- _Exercise brief_:
Rewrite everything from the row containing "You are a GUI" down to the row containing "click(152, 92)", replacing "GUI agent" with "interface agent" and leaving all else unchanged.

:: Data supplied

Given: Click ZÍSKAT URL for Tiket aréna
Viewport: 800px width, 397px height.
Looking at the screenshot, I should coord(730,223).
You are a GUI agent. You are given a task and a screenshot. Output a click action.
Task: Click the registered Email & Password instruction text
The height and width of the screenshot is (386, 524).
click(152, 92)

::::
:: Data supplied

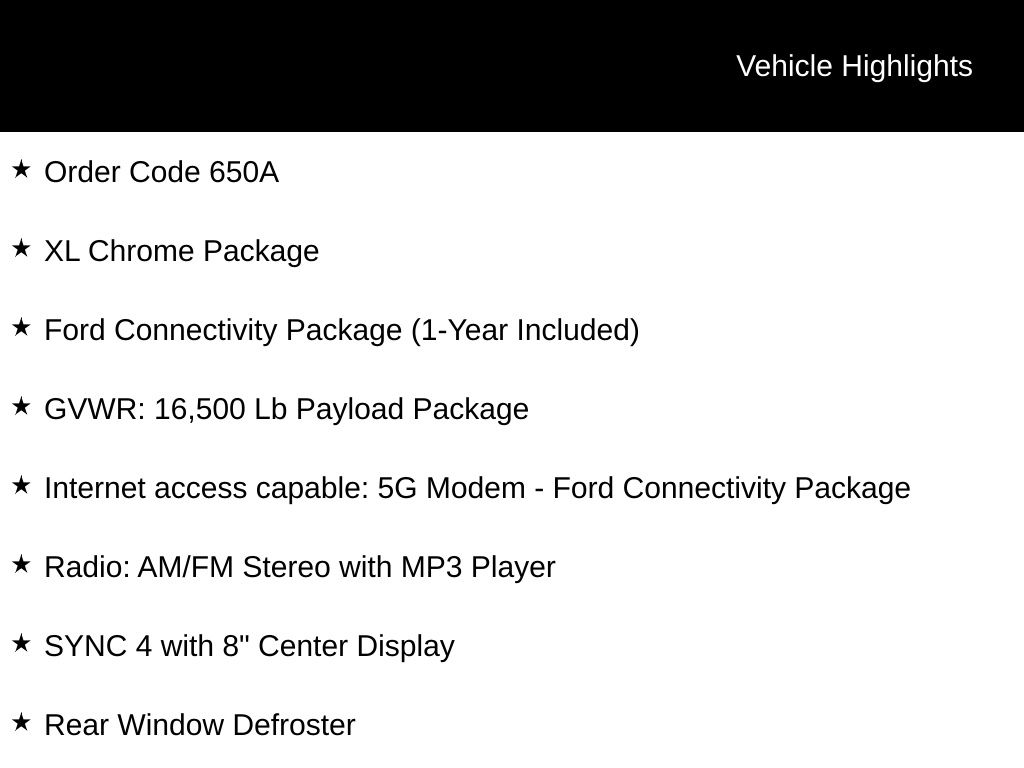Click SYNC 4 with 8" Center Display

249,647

::::
:: Data supplied

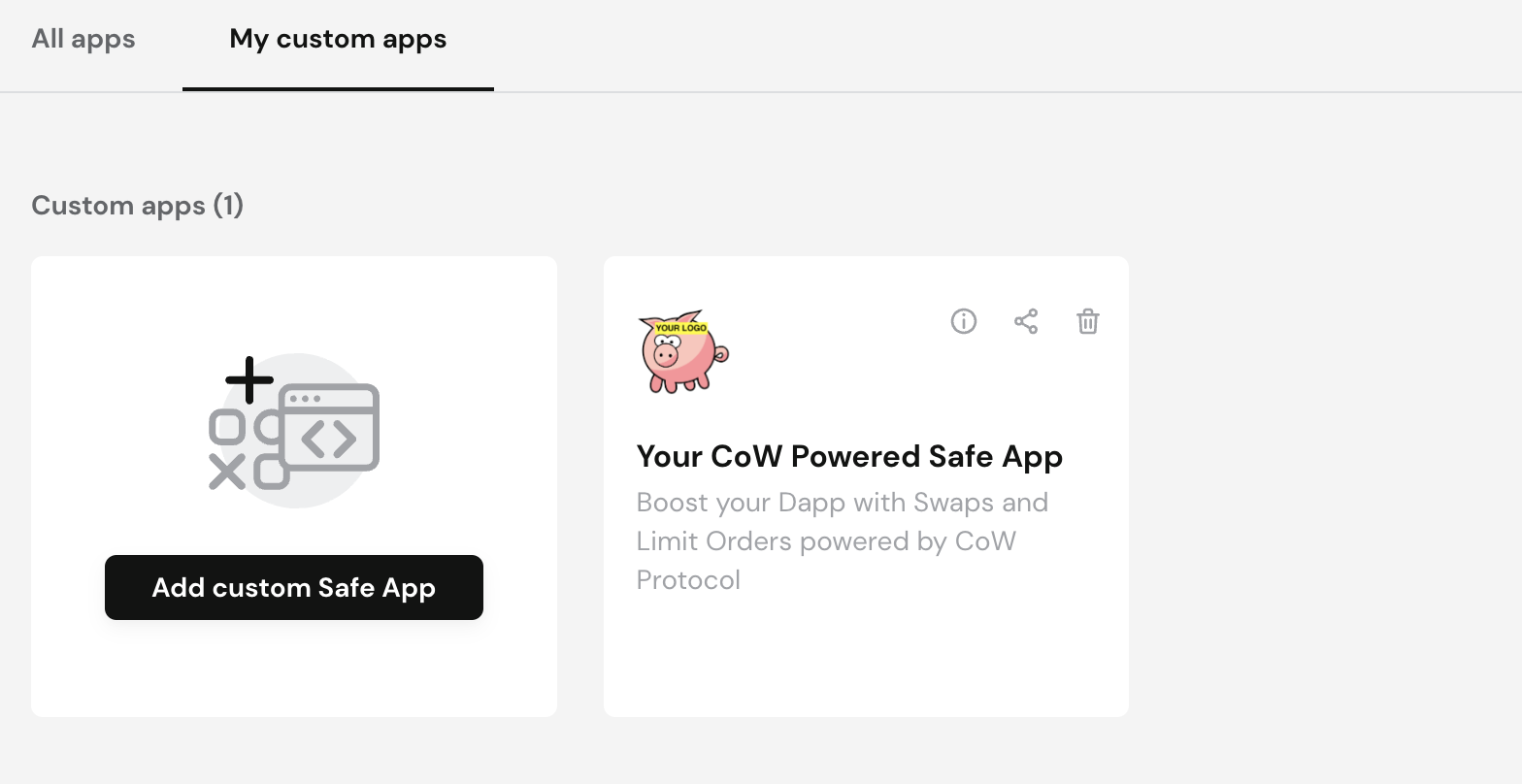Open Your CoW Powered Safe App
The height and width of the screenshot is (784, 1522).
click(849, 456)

::::

- _Solution for this exercise_:
You are a interface agent. You are given a task and a screenshot. Output a click action.
Task: Click the registered Email & Password instruction text
The height and width of the screenshot is (386, 524).
click(152, 92)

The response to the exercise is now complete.